Print

Print


Hi!

Jim Henry writes:
> > > el-  don -ej -o
> > >   0.95, 0.20, 0.0
> ....
> > > or thereabouts.  How would we combine these to
> > > get an overall opacity score for the word?
>
> > The total score should of course be the product of those values, since
> > from the core pieces, each level of opaqueness influences the
> > opaqueness of the whole by its morpheme boundary level.
>
> But multiplying the nonzero values would give a lower opacity
> score for "eldonejo" than for "eldoni", when in
> fact "eldonejo" is slightly more opaque than "eldoni".
> And if we multiply all values then any word that has at least
> one perfectly transparent morpheme boundary
> would get a perfectly-transparent opacity score of 0!
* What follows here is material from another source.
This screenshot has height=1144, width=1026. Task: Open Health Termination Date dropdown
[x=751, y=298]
Oops!  That's not want I wanted.

> Maybe it would be better to multiply the
> _transparency_ scores rather than _opacity_ scores,
>
> (1 - n_0) * ( 1 - n_1) * (1 - n_2 )....
> in this case,
> (1 - 0.95) * ( 1 - 0.20 ) * ( 1 - 0 )
> = 0.05 * 0.80
> = 0.04 (transaprency)
>
> and then subtract that from 1 to get its
> opacity score, = 0.96.

You are absolutely right, that's much more sensible.  I had actually
mixed up the two levels.

But we might agree that this type of math may be mainly for fun
anyway. :-)

> > > "eldoni" and "eldonejo" in the lexicon to inflate
> > > the count too much since the latter builds on
> > > the former and is almost transparent if you already
> > > know "eldoni". ...
> >
> > This is more tricky, yes.  In the lexicon an Þrjótrunn, I have an
> > operation that cuts off parts of an existing entry for construction of
> > a new one.  Maybe that would be feasible?
>
> Can you clarify further?

Well, it is currently a simple string operation -- not linguistically
founded, but still helpful for linguistics: you could chop off the
last three characters of 'eldonejo' and use the stub 'eldon' for
further operations.

> I think Alex Fink's suggestions were probably
> along the right lines, at least vis-a-vis lexicon
> counting: count only the outermost branching.
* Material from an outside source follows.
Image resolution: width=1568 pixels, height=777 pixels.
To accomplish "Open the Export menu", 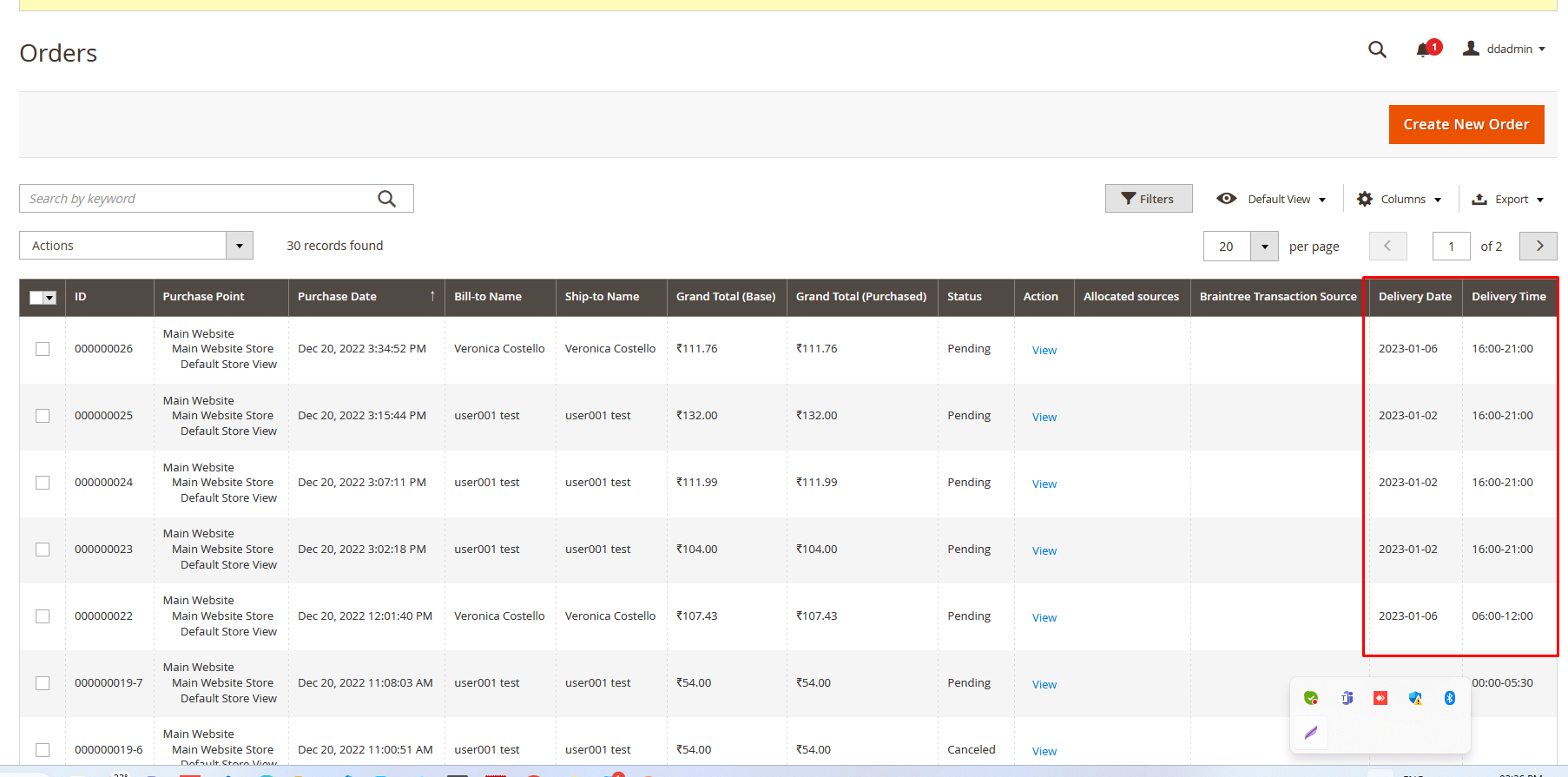I will pyautogui.click(x=1508, y=199).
But when the result of previous branching steps are not part of the
lexicon, e.g. because two morphemes are added to form a new word while
adding only the first one leaves you with garbage, then it's not the
best way, I think.  However, I would propose to multiply all
boundaries not resulting in anything already in the lexicon so that
you get a recursive derivation tree.

E.g. if you have ABC in the lexicon already and want to add ABCDE and
if ABCD does not exist, the either assign the operation +DE one score
and use this for a lexicon entry, or multiply the scores of +D and +E.

What this will give you is a score for deriving this word from some
shorter word in the lexicon.  Yes, this is probably what you want for
lexicon counting.

And multiplying all scores will give you the score for deriving that
word from scratch, i.e., from roots only.

**Henrik